Resistance to Social Influence Flashcards
What is resistance to social influence?
It’s the ability to withstand social pressure to conform or obey, influenced by situational and dispositional factors.
What is social support in the context of social influence?
It’s when the presence of others who resist conformity or obedience helps individuals do the same by acting as role models.
What is locus of control (LOC)?
LOC refers to how much a person believes they control events in their life. Internals believe they control events themselves; externals believe outcomes are due to luck or outside forces.
In a student council election, what might make it hard to resist pressure from a teacher to vote a certain way?
Lack of social support (no one else resisting), conformity pressure, and possibly having a more external locus of control.
How does social support help resist conformity?
Seeing someone else not conform, even if they’re wrong, makes it easier for others to resist group pressure.
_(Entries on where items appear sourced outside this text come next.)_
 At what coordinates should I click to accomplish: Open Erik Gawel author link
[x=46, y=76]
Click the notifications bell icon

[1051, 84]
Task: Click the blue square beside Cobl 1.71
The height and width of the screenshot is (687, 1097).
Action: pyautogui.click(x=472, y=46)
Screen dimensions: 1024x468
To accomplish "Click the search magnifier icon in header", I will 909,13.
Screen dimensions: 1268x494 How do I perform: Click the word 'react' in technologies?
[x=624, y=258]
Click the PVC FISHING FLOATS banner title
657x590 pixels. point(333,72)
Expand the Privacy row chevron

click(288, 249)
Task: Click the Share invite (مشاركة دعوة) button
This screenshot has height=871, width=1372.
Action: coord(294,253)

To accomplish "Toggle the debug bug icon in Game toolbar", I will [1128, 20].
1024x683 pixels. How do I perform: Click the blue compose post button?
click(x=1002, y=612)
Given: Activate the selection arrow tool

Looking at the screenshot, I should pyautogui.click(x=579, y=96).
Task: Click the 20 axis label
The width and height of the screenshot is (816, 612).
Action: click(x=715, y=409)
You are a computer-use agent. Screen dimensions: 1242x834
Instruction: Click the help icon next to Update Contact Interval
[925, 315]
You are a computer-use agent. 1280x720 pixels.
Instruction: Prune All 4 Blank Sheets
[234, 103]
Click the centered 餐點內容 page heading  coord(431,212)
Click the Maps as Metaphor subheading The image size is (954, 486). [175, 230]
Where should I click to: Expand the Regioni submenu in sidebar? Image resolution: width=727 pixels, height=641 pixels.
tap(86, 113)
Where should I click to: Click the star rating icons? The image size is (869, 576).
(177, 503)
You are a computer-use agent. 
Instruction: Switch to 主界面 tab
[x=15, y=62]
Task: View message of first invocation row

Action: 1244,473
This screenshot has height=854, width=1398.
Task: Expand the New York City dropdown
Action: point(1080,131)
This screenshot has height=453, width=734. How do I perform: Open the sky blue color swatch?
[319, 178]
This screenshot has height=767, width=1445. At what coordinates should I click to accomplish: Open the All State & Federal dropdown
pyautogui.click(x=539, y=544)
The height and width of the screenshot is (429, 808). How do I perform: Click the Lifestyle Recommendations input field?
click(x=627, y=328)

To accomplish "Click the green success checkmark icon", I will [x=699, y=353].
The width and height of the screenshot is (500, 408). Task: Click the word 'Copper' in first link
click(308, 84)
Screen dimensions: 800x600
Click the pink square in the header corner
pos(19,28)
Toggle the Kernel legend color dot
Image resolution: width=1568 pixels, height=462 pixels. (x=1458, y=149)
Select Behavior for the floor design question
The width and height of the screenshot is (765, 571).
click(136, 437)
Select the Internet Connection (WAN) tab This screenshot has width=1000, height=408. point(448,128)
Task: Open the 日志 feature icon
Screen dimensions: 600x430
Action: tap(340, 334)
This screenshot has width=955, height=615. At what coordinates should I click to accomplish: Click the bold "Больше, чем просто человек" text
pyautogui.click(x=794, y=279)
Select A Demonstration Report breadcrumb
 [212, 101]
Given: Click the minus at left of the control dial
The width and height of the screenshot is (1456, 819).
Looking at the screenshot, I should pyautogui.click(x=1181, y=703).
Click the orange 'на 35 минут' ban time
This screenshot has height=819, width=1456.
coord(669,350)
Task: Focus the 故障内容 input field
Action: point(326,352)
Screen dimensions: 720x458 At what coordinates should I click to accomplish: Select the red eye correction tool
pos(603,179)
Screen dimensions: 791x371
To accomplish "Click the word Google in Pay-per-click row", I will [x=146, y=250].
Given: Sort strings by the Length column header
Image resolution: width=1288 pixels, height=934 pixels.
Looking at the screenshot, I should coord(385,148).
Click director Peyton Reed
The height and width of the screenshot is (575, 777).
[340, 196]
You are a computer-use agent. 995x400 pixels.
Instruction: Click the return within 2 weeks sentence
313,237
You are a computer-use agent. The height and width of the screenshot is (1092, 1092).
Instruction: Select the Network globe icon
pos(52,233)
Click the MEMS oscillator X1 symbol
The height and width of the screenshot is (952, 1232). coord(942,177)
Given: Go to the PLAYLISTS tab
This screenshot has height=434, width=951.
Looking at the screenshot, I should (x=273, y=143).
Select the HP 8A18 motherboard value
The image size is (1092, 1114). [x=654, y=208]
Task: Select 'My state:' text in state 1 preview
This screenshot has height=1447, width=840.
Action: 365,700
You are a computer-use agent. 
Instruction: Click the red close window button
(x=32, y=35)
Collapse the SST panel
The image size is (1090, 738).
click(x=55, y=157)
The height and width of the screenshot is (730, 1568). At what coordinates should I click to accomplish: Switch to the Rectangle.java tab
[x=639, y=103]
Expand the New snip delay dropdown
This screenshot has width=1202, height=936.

What did Asch find about social support?
A dissenter reduced conformity, but if the dissenter started conforming, so did the naive participant—showing the effect isn’t long-lasting.
How does social support help resist obedience?
If someone else disobeys, it acts as a model, freeing the individual to follow their own conscience.
What variation of Milgram’s study supports this?
When a disobedient confederate was present, obedience dropped from 65% to 10%.
Who proposed the concept of LOC and when?
Julian Rotter in 1966.
What traits are associated with a high internal LOC?
Self-confidence, achievement orientation, higher intelligence, and less need for social approval.
What did Allen & Levine (1971) find about conformity?
Conformity decreased with a dissenter, even if the dissenter had impaired vision, suggesting dissent reduces pressure.
Why are people with an internal LOC more likely to resist social influence?
They take responsibility for their actions and base decisions on personal beliefs rather than external pressures.
Is LOC a simple either/or trait?
No, it exists on a continuum from high internal to high external, with variations in between.
What did Gamson et al. (1982) find in relation to obedience?
88% of groups rebelled when resisting a morally questionable task in groups, showing peer support increases resistance.
What did Holland (1967) find about LOC and obedience?
37% of internals resisted maximum shocks vs. only 23% of externals, supporting the link between internal LOC and resistance.
What contradictory findings did Twenge et al. (2004) report?
Over 40 years, people became more external but also more resistant—challenging the link between internal LOC and resistance.
How might societal changes explain Twenge’s findings?
Society may feel more out of individual control, increasing externality despite growing resistance.
Why might LOC have a limited role?
According to Rotter (1982), LOC matters more in new situations; in familiar situations, past experience is a better predictor of behaviour.